With all of the DPRK’s official media off the air, speculation that had first focused on sinkholes or shoddy construction was now shifting quickly to more ominous and sinister causes for the apparent implosion. Before he’d hit the mute button, they were also zeroing in on the possible significance of this catastrophe, as it occurred on August 15.

As the CIA’s senior analyst for North Korea, Sawyer knew the talking heads were right. That pile of rubble had been the Party Banquet Hall, used for formal dinners and celebrations by the North’s ruling political and military elite. And August 15, Liberation Day, was a national day of celebration set aside for parades, pomp, and parties to commemorate the end of Japan’s decades-long occupation of Korea.
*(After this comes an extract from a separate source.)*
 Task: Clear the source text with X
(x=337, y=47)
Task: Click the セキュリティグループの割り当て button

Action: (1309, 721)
He also knew a few other things he fervently hoped would not appear on CNN or the other channels. Leak investigations were always hell. And the last thing he needed right now was to have his team wired up to polygraph machines and cross-examined.

He stared again at the image of the ruined building plastered across the screen.
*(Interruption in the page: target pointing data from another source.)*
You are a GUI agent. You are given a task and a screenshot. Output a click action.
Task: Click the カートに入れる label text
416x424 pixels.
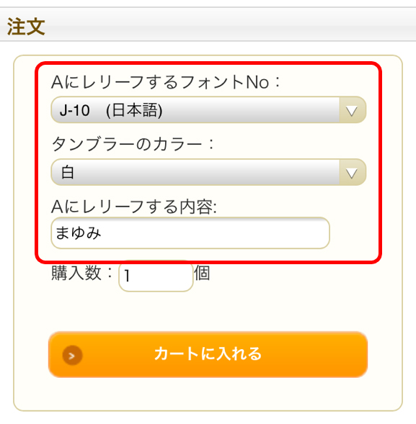pyautogui.click(x=208, y=353)
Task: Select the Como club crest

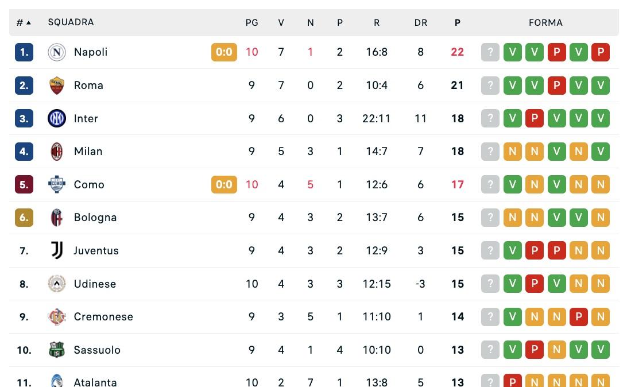Action: click(57, 184)
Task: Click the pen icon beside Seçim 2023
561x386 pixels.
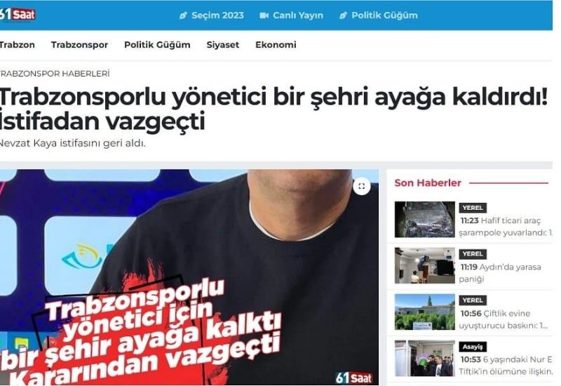Action: 183,15
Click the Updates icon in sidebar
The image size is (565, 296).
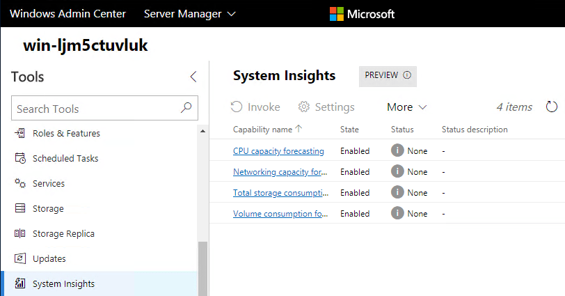(x=19, y=258)
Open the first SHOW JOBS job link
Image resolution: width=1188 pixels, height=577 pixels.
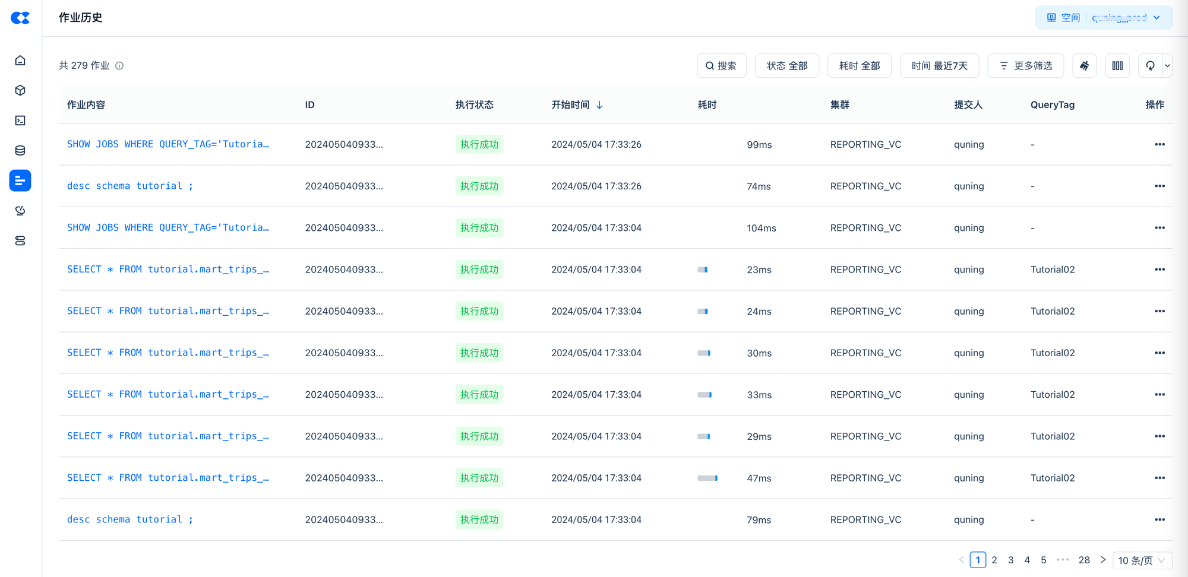pos(168,144)
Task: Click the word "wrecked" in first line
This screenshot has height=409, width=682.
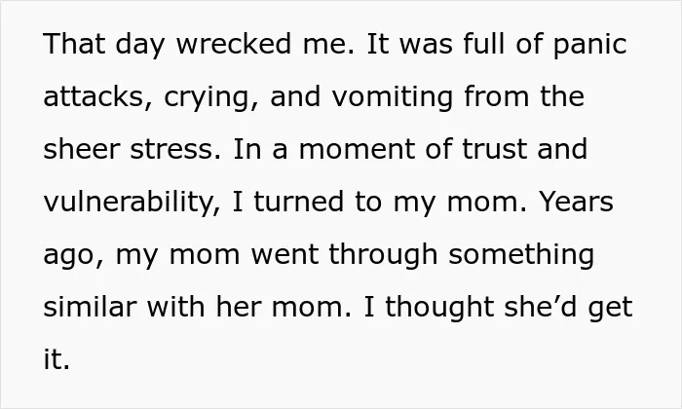Action: tap(233, 44)
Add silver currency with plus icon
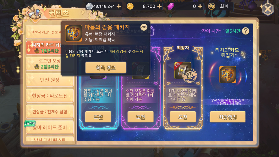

A network of tunnels ran under Pyongyang, connecting Kim Jong-un’s offices and residence with other official buildings. Extending for dozens of miles, it included escape routes out of the city and a lavishly appointed underground bunker, a refuge against air attack. Many of the tunnels had been bored through solid rock to a depth of three hundred meters, and they were wide enough for cars and other vehicles to use. In peacetime, they provided passage for Kim and other members of the regime to move about in secrecy and safety.

The fact that these tunnels existed was public knowledge, but Sawyer and his people, by piecing together overhead imagery, defector reports, and other information, believed they had about two-thirds of the network mapped. If the US ever went to war with North Korea, the air force would suddenly find a few dozen new targets added to its bombing list: innocuous-looking buildings or subway stations that were the entrances and exits to Kim’s secret labyrinth.
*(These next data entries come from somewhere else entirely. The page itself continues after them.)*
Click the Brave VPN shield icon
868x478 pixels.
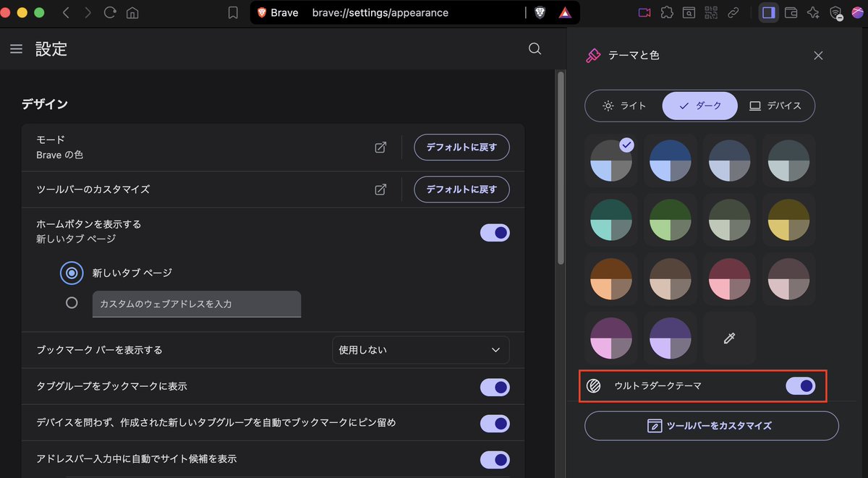coord(837,12)
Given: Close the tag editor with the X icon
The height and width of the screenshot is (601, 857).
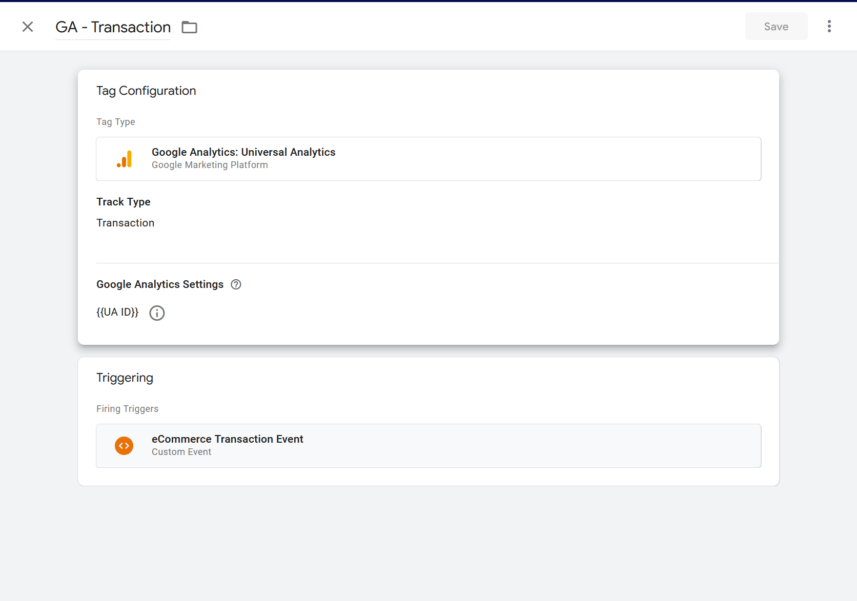Looking at the screenshot, I should 28,27.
And one of those tunnels ran right under the Korean Workers’ Party office complex. From defector reports, Sawyer and his team knew that the banquet hall itself ran deep underground, with multiple basements filled with kitchens, storage areas, and air raid shelters. Analysts also believed that a set of internal high-speed elevators connected the building with the deeper tunnel system. It was an obvious destination for Kim’s private transportation system.

So what had caused a massive steel-and-concrete structure to collapse in a matter of seconds?

Sawyer was convinced that it had to be a bomb — a very big one. He’d had weapon effects experts from the agency examine all the available images, both the commercial ones shown by the networks and the more detailed photos taken by US spy satellites. Their reports showed that the lowest point in the rubble matched the estimated location of those elevators. They also argued that only an explosion that completely destroyed some of the hidden underground basements could account for so much damage to the banquet hall itself.